> [Objective]
Write out the lines of these records word for word, leaving out the pictures.

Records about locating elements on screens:
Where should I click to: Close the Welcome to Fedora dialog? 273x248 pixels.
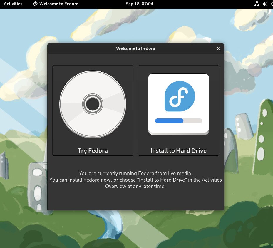click(218, 48)
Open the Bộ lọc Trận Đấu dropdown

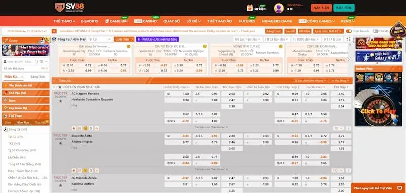pos(248,40)
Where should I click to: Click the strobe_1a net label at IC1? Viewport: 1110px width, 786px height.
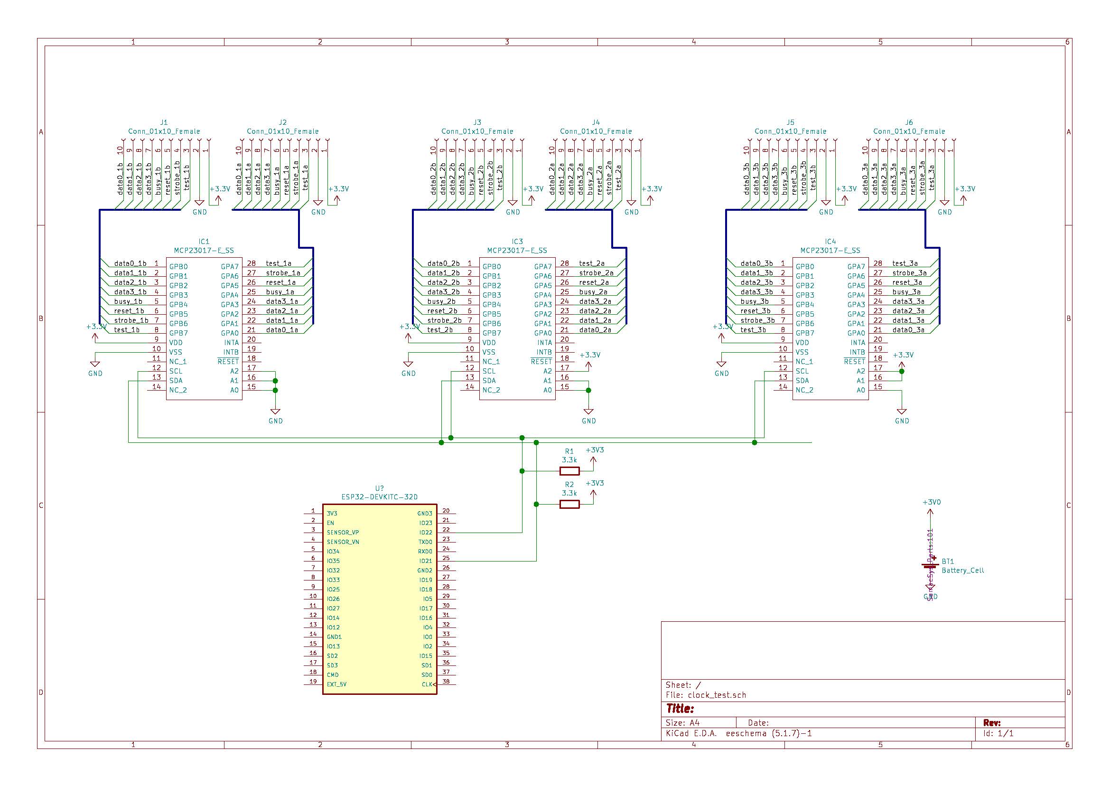pyautogui.click(x=283, y=273)
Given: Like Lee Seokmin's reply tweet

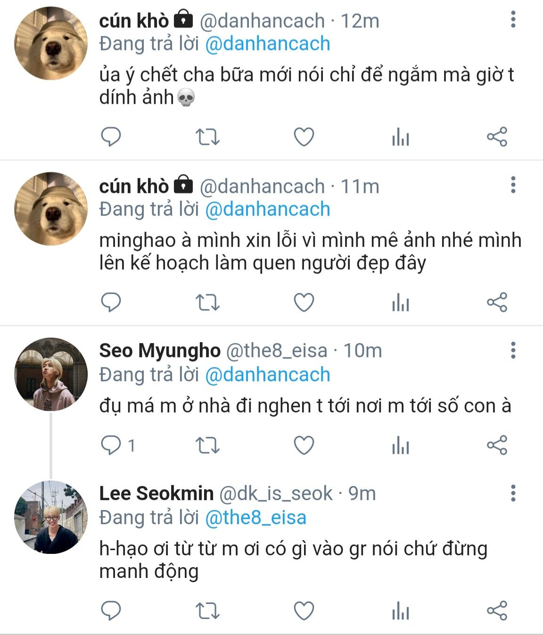Looking at the screenshot, I should (x=304, y=611).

> [Solution for this exercise]
Where should I click to: Close the Welcome to Fedora dialog? 273x248 pixels.
click(218, 48)
Open the Bộ lọc Trận Đấu dropdown

pos(248,40)
Where should I click to: Click the strobe_1a net label at IC1? Viewport: 1110px width, 786px height.
pyautogui.click(x=283, y=273)
Given: Like Lee Seokmin's reply tweet

Looking at the screenshot, I should (x=304, y=611).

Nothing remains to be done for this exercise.